X-linked lymphoproliferative disease type 1 (XLP-1) is caused by pathogenic variants in the SH2D1A gene, which encodes the SLAM-associated protein (SAP). Patients develop hypo-gammaglobulinemia and are highly susceptibility to EBV infection. Somatic reversion of inherited variants may lead to mosaicism and milder clinical phenotypes.
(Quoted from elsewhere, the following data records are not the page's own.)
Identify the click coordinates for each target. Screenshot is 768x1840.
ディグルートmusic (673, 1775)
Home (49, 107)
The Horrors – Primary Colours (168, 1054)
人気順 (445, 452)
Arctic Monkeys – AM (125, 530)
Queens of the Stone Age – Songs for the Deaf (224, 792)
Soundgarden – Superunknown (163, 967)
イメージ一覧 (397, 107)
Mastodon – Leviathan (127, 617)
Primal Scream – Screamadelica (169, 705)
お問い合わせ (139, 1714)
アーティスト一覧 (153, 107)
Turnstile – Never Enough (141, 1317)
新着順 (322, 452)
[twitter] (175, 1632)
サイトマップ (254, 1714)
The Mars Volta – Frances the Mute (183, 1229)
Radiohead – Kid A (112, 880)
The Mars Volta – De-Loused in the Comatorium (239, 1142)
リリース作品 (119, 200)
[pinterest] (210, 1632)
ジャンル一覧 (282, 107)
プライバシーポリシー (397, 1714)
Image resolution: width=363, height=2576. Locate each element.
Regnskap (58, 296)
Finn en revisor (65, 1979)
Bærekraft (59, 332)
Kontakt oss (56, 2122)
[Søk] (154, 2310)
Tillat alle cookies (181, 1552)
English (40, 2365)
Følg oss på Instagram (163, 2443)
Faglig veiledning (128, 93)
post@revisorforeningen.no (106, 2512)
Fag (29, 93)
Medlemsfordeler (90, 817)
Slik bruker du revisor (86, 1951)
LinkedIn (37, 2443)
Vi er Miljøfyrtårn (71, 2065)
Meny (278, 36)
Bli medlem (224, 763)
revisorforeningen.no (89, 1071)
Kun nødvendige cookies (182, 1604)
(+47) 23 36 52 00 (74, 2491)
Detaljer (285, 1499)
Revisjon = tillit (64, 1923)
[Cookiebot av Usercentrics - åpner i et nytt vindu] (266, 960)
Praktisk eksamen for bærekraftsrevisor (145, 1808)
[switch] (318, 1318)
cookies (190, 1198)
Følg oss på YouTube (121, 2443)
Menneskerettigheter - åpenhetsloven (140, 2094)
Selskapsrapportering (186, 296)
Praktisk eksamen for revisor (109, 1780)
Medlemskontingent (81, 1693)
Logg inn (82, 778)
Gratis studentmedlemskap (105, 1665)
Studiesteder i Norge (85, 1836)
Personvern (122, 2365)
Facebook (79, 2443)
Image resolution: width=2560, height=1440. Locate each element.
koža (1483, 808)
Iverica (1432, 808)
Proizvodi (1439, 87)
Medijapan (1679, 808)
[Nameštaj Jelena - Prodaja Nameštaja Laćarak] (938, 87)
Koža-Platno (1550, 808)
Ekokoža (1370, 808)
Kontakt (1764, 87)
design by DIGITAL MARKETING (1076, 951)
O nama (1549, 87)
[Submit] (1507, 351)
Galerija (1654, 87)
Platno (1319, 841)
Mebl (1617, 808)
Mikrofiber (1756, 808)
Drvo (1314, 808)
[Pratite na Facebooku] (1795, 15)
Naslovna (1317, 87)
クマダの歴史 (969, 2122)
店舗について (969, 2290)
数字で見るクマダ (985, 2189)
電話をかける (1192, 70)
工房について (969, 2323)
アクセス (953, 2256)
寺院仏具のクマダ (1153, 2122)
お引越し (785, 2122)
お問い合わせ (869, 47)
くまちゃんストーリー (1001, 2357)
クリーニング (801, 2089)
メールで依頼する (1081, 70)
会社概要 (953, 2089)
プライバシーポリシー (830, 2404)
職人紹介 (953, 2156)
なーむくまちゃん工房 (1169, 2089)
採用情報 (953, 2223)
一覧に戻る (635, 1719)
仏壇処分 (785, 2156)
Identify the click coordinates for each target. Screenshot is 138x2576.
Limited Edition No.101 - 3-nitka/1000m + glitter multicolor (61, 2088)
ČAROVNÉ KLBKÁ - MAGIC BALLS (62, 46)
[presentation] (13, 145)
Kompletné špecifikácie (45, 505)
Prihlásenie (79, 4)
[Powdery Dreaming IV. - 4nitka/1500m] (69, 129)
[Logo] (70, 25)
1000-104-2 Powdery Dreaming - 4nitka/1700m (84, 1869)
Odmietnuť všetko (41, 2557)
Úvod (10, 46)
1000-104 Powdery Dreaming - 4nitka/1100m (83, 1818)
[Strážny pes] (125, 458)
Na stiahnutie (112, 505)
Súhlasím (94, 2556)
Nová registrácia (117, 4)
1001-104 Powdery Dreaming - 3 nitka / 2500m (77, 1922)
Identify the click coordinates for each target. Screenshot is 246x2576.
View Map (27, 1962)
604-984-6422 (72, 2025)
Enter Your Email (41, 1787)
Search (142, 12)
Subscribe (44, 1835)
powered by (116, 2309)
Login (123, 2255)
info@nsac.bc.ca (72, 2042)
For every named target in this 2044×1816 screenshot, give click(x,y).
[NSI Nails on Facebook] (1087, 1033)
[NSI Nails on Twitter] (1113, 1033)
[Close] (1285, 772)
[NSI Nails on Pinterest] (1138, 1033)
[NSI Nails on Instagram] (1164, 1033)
We report a 46-year-old male with a diagnosis of common variable immunodeficiency (CVID) at age 34, who presented with two episodes of meningococcal meningitis within 8 months, both requiring hospitalization. Since childhood, he had chronic sinusitis and recurrent pneumonia, several of which also required hospitalization. Notably, there was no clinical or serological evidence of previous Epstein–Barr virus (EBV) infection. At diagnosis, laboratory studies revealed hypogammaglobulinemia affecting all isotypes and a reduced memory B cell compartment genetic testing through whole exome sequencing identified a hemizygous pathogenic variant in SH2D1A (c.251T>C). Natural killer T cells were present (0.08%) but TCRVb11 and TCRVa24 expressed with a lower intensity compared to normal. SAP expression in CD3+T cells by flow cytometry revealed a bimodal pattern with 97% of cells negative and 3% showing a normal SAP expression. Cell sorting followed by Sanger sequencing demonstrated absence of the pathogenic variant in the SAP-positive population and presence of the variant in SAP-deficient cells, consistent with somatic reversion.
This case highlights an atypical, late-onset and relatively mild presentation of XLP-1, likely influenced by the presence of a small reverted T cell population. Although detected late in life, these reverting cells may have contributed to a less severe disease course.